There’s no question that video analytics, further empowered by deep learning, offer more and more possibility. Deep learning works by parsing monstrous amounts of data to tune circuits until they are expert at identifying multifarious sums of data inputs. The more data they process, the more expert they become.
Deep learning may offer users surveillance solutions that can recognise faces, gender, gait, moods and events that breach its vast, collective experience – many people running, gunshots, chemical signatures exceeding background thresholds, vehicles where they should not be, outbreaks of fire, groups of people in conflict, traffic accidents, medical emergencies, elevated temperatures, abusive signs or word, or any variable deliverable by any conceivable sensor input.
But taking proprietary systems with set parameters out of the equation, how are such analytics to be integrated by our technicians? How will they be designed and commissioned, who is prepared to pay for the huge servers required to drive them? And what is the real operational benefit of customised analytics – where is the return on investment?
Making things harder is that video analytics is vertical specific. For retailers, it’s data about shoppers that allows them to understand what’s selling and where. For big operations like airports, it’s about efficient movement, minimisation of pedestrian and vehicle traffic jams and avoiding congregation points on the vulnerable public side of the terminal.
For defence installations, analytics is about policing boundaries, recognising intrusion day and night with absolute surety, and allowing the largest area to be policed by a very small, highly mobile, security team. For city managers analytics is something else again – it’s about vehicle flow, managing pedestrians and ensuring large gatherings are policed. And for a stadium or a casino, analytics is about recognising a known offender and actioning fast response to bad behaviour.
Then there are applications that defy norms. A commercial site may want LPR, face recognition, boundary policing, and real time event detection because such things are possible in one-out vertical applications. But trying to wrangle multiple analytics applications and to deliver their actionable events to the operators of one management system in a coherent way is challenging in the extreme.
Something else that’s tricky is that analytics drive through VMS but VMS makers often aren’t the analytics people. Even if there are analytics integrated into their solutions, VMS makers will partner with specialists in a branch of analytics. This moves the relationship a step away and increases costs and project complexity, as well as introducing trust issues.

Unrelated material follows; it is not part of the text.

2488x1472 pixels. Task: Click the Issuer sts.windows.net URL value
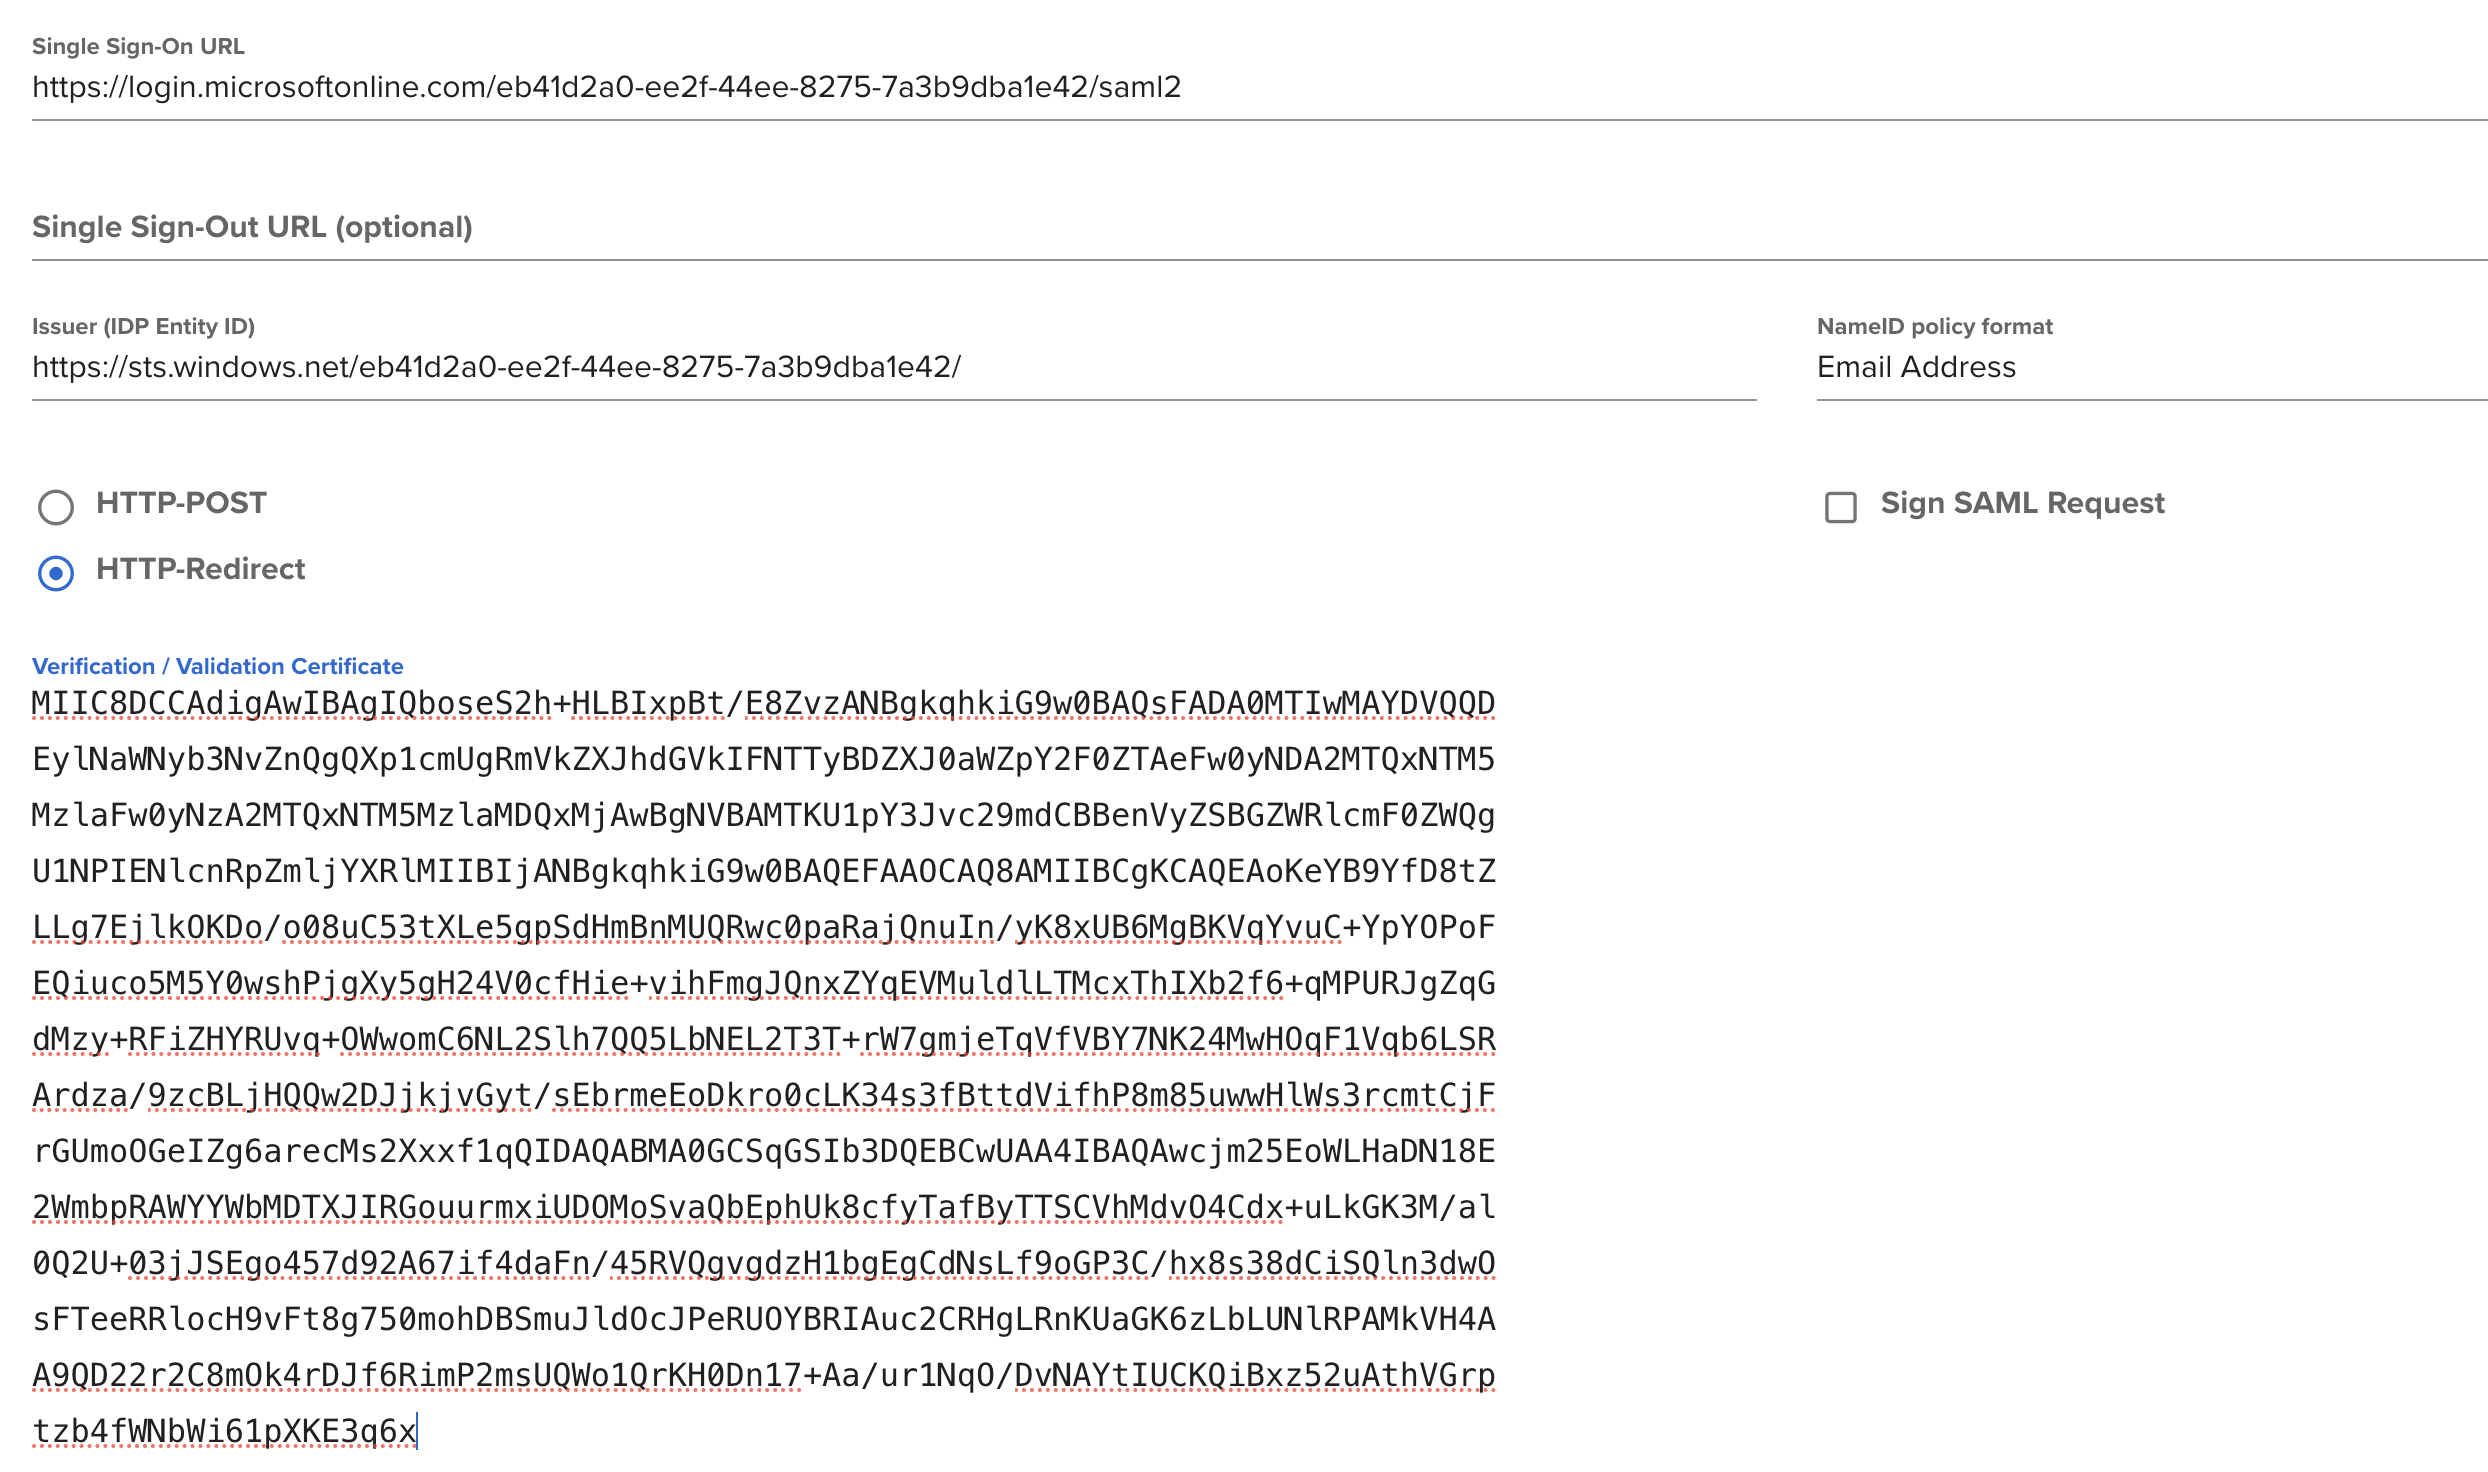[496, 367]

Trying to understand how an end user’s opaque desires to leverage analytics might be delivered via an external software house in a way that allows possibilities to be synthesised and delivered affordably is what’s at the heart of this issue. Video analytics solutions for major systems, particularly those in public spaces or high traffic areas, are simply not plug and play.

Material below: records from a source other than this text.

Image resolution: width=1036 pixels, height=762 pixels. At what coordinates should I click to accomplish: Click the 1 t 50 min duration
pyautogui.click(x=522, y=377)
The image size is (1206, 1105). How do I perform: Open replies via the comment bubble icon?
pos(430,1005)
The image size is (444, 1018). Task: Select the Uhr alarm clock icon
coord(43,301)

There are positive takeaways from the current situation. The first is that end users are interested. The second is that consultants are prepared to give end users what they are asking for. But it gets stickier. Caught between rubber and road – forced to come up with solutions delivering improbable functionalities using uncertain delivery mechanisms, all while being shivved by underquoters unlikely to be held to account by end users who don’t know better – serious security integrators are increasingly frustrated with the entire process.
In the future, electronic security sensors, including CCTV cameras, will have more powerful processors, giving them greater capacity to inform users using more communication paths. These sensors will feed breaches of threshold events via edge devices into a management system, locally or via cloud, from which managers can derive unprecedented situational awareness.
But how will they do this? Who will design and engineer these systems, who will integrate them and is anyone prepared to pay for the information they can offer? These questions need concrete answers. If we don’t want end users being led up the garden path, it’s high time consultants, manufacturers and manufacturers’ partners sat down with security integrators and started talking straight about what is and isn’t possible with video analytics.